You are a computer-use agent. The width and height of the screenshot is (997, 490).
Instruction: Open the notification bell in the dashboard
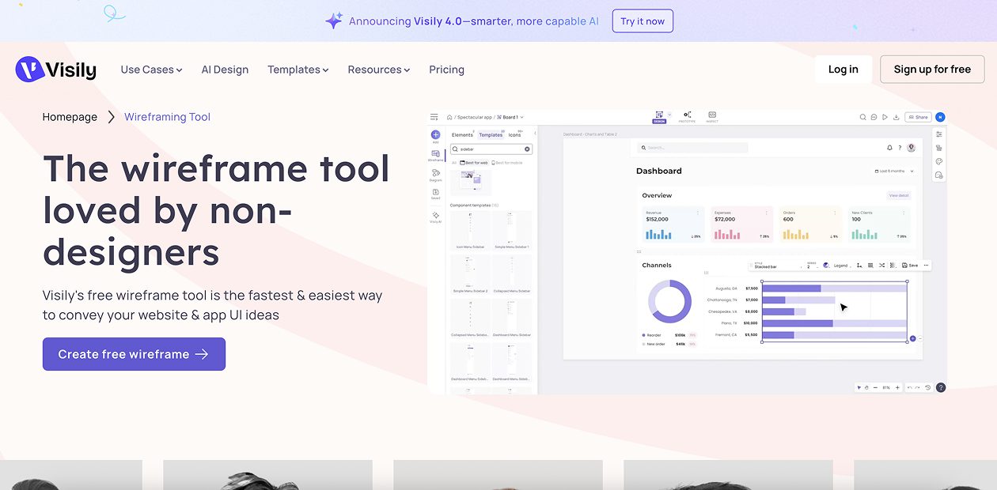click(889, 148)
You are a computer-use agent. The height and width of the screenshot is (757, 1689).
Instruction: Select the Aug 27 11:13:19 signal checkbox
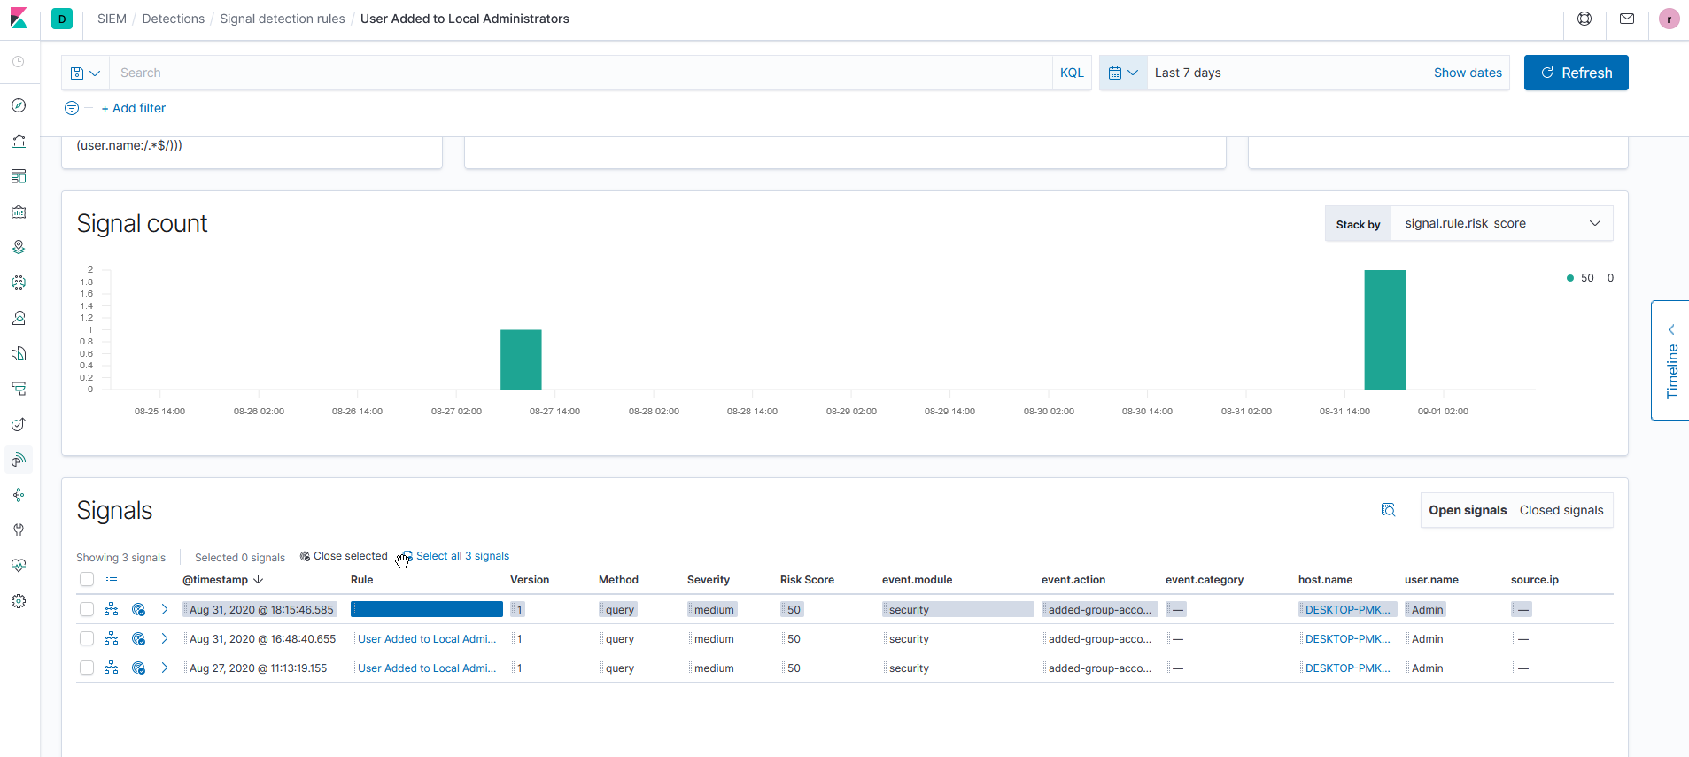(87, 668)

_ _ _ _ _ _ _

TRY IT: Restate the material above word for word, omitting the pictures.

ANSWER TO THIS TASK:
You are a computer-use agent. The width and height of the screenshot is (997, 490).
Instruction: Open the notification bell in the dashboard
click(889, 148)
You are a computer-use agent. The height and width of the screenshot is (757, 1689).
Instruction: Select the Aug 27 11:13:19 signal checkbox
(87, 668)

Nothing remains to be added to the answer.